After the breach : SolarWinds 2 years on

In 2020, a Trojan Horse infiltrated a commercial software application developed by SolarWinds, resulting in a high profile security breach. 2 years on, SolarWinds has established a Secure By Design plan in delivering their next generation of products (SolarWinds Next-Generation Build System).

The Secure By Design software development principles are built around 4 tenets: 

  • Base the system on ephemeral operations
  • Ensure build products can be produced deterministically
  • Build in parallel
  • Record every build step

Inverting old notions of administrative access, this design plan advocates for offering just-in-time permissions, privileges are granted on a least privileged access basis. SolarWinds is also working towards producing environmentally specific configuration and hardening guides, moving away from product specific guides which are standard offerings in the industry. 
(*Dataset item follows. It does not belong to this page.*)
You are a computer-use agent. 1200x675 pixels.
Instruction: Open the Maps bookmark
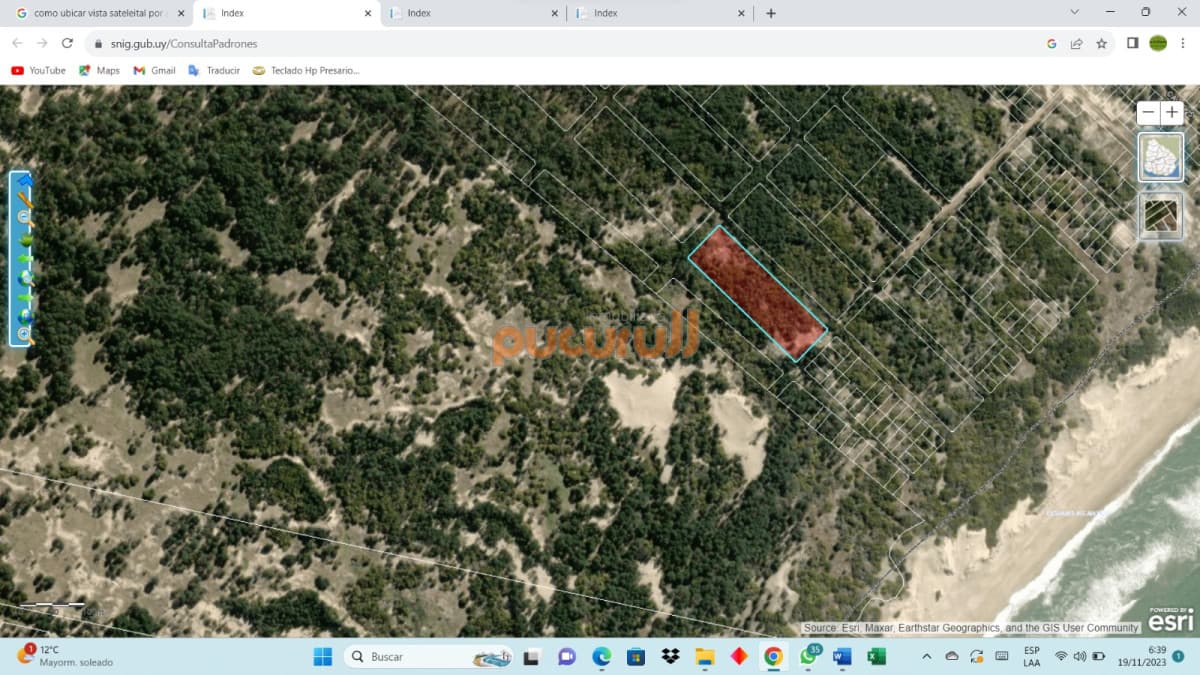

CIO World Asia spoke with two Solarwinds personnel, Tim Brown, Vice President of Security and Aravind Kurapati, Senior Director of Sales, Asia to find out more about the transformational model for software development. 

What’s the market response to SolarWinds Next-Generation Build System?

The response from the market has been very positive. The SolarWinds Next-Gen Build System is a unique model built to improve flexibility, increase resilience, and further elevate security.

How is SolarWinds changing up the industry norms of software development lifecycle?

SolarWinds is not only innovating our designs, but we’re sharing through open-source initiatives, presenting at conferences, and partnering with individual customers.

How does taking an outside-in perspective help software developers to anticipate attackers’ moves? 

It’s essential to consider your adversaries and their approach. When we look at the build system, our model separates duties, where the administrator of one build pipeline does not have access to another pipeline. In this model, you would need collusion between multiple people to maliciously affect the builds. This is an example of an assumed breach approach.

Tell us about using red team and table top exercises in technical runs to test a software’s attack-resilience. 

Table top exercises and red team testing allow us to simulate an adversary’s actions within our environment and test our controls. Our red team plays the role of an adversary attempting to attack our infrastructure or specific components. We not only test the resilience of the component, we also test our SOC and detection teams with these efforts.

These exercises helps with figuring out what processes you want to handle in house and what you think is appropriate to handle outside. From there that will help you figure out what kinds of parameters you have for who those outside vendors can be.

Please share more on how SolarWinds is making configuration and hardening guides environmentally specific.

The SolarWinds secure configuration guides highlight best practices that can be utilized with all software, and include practices such as proper firewall configurations, proper models for identity and access management, proper logging and configuration management.

To fully embrace SolarWinds’ Secure By Design principles, a switch in users’ mindset is imperative. Armed with cybersecurity solutions, expecting to make impossible all future attacks, is a notion to set aside. Working towards raising the difficulty of breaches, and raising the capability to monitor, detect and respond in a timely fashion, is the new perspective to set in place.